We don’t think that the people who helped clean up the community – who did what residents, the City and the staff of the Baltimore Sun failed to do – are responsible for any of the issues that the Sun lists. In fact, a case can be made that the issues they list are all failure of the City government and the residents.

In the meantime, we’ll see how clean the neighborhood still is when he returns in September.

Typical. If the area is not clean, it is the responsibility of those who cleaned it in the first place and not the responsibility of the residents in the area and the City to keep it clean.

In the world of the Baltimore Sun, it is always someone else’s fault. It is always someone else’s job. It is always someone else’s responsibility.

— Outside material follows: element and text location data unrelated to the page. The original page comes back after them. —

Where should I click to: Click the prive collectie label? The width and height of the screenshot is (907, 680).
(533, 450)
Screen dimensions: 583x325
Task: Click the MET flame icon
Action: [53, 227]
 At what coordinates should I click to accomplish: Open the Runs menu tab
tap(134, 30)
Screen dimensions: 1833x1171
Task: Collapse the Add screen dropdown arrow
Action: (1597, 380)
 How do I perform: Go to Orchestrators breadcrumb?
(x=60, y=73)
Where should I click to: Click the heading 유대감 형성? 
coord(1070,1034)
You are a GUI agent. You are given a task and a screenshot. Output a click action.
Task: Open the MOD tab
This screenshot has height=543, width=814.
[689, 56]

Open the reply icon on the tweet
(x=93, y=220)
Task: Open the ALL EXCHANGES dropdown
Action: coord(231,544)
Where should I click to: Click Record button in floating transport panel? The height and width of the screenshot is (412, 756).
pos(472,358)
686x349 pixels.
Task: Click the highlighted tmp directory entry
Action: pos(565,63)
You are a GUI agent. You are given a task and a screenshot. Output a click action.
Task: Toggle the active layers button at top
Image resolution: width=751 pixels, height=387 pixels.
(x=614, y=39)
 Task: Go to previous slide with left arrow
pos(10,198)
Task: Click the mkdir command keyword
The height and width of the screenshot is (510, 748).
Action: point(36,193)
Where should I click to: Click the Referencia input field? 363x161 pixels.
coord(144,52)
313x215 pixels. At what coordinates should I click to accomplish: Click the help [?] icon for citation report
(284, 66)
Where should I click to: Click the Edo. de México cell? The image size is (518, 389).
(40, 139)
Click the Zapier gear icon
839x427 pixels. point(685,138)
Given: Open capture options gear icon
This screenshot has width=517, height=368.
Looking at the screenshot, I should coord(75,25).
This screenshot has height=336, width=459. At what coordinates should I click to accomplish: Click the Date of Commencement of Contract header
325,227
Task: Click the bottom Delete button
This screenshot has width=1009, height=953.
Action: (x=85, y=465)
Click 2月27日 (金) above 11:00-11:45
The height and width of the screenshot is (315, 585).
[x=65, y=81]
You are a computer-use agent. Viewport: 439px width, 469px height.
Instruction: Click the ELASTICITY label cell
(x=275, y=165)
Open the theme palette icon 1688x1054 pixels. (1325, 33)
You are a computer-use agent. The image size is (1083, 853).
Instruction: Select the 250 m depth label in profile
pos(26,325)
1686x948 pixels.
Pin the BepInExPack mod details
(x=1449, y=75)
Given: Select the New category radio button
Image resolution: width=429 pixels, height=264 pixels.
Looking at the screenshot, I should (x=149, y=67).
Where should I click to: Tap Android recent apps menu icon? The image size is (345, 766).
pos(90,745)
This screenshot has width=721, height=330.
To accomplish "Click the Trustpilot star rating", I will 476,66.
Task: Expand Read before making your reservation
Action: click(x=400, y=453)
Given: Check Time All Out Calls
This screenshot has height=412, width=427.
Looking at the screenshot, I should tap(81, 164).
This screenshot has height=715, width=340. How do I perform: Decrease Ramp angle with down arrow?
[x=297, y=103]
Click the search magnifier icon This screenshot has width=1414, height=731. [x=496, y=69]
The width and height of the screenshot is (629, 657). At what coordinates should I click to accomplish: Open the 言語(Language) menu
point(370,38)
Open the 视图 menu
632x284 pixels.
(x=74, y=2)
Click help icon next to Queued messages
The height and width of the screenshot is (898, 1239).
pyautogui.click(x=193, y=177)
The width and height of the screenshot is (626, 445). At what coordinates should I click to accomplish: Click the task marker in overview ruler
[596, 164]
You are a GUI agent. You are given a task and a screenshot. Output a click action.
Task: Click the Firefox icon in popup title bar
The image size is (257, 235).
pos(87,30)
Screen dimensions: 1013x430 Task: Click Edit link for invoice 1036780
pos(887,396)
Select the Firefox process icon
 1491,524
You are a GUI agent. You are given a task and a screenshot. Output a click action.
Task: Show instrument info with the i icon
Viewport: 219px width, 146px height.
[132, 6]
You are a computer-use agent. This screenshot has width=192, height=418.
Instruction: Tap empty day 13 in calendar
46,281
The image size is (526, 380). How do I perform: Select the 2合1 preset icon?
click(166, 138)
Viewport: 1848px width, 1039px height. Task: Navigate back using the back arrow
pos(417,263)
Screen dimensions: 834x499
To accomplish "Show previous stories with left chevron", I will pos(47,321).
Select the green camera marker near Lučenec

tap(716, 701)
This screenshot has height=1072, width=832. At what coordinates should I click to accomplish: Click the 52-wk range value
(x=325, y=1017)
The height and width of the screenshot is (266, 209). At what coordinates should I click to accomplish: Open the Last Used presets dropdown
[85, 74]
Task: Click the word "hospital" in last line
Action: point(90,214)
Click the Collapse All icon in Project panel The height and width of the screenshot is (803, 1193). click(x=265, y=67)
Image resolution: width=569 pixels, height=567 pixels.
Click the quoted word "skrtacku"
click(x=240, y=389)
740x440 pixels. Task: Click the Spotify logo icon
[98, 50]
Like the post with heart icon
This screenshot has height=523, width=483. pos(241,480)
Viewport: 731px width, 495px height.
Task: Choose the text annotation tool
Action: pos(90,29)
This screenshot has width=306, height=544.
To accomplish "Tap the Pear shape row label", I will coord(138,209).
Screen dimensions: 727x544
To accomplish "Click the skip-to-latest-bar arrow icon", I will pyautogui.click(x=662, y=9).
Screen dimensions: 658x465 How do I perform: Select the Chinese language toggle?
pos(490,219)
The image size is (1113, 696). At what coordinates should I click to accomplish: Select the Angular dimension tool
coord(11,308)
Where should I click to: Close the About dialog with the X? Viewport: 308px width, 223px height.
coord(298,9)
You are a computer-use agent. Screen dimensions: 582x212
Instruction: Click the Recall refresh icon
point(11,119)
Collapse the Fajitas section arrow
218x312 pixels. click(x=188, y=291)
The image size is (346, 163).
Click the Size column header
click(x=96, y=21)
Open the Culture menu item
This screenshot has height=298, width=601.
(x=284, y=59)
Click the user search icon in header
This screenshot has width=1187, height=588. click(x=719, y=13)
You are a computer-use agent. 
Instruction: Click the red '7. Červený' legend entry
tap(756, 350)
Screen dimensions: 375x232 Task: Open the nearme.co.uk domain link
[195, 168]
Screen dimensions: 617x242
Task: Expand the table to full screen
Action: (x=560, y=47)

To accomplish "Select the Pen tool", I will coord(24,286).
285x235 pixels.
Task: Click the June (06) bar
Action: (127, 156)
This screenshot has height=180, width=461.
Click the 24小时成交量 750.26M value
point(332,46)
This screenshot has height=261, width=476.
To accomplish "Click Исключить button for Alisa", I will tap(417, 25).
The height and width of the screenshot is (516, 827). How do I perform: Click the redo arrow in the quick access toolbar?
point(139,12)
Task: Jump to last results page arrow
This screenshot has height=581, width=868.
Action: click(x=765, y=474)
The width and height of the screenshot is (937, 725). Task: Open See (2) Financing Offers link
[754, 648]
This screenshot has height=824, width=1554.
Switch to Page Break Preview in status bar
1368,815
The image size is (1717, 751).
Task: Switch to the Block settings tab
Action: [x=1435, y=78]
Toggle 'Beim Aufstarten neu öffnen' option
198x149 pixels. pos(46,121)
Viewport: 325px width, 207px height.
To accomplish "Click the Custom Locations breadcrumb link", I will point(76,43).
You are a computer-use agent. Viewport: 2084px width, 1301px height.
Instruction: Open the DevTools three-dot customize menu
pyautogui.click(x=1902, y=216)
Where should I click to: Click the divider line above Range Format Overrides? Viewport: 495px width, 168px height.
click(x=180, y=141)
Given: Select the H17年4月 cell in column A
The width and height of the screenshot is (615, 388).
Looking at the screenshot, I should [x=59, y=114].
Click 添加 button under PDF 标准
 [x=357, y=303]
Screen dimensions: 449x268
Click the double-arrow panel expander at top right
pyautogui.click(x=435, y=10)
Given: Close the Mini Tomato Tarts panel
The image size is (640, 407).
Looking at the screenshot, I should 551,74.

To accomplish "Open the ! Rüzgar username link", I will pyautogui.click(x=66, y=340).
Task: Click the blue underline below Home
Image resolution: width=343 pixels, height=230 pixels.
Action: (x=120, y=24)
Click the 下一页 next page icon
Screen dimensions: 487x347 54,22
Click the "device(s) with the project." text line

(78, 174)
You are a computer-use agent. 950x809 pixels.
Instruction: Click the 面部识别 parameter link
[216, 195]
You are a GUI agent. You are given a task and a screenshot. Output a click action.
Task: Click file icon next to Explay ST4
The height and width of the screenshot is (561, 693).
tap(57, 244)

We are stunned, but not terribly surprised, that the Sun attacked the people who did what they would not do. That attack is wrong in every moral sense, but when it comes to the Baltimore Sun, like many other news outlets, “morals” is a word that is not in their lexicon.

One Response to “Baltimore Sun Attacks Clean Up Effort.”

  1. Percy Veer says:

    Kudos to Mr. Presley, he sets a good example for all of us (both left and right). I imagine this article would have had a slightly different slant if Corey Booker or Kamala Harris had led the cleanup. Another example of the bias in the mainstream media. Regardless of political leanings shouldn’t this cleanup effort have received rave reviews by the local media (if they were honest and truly cared about their city).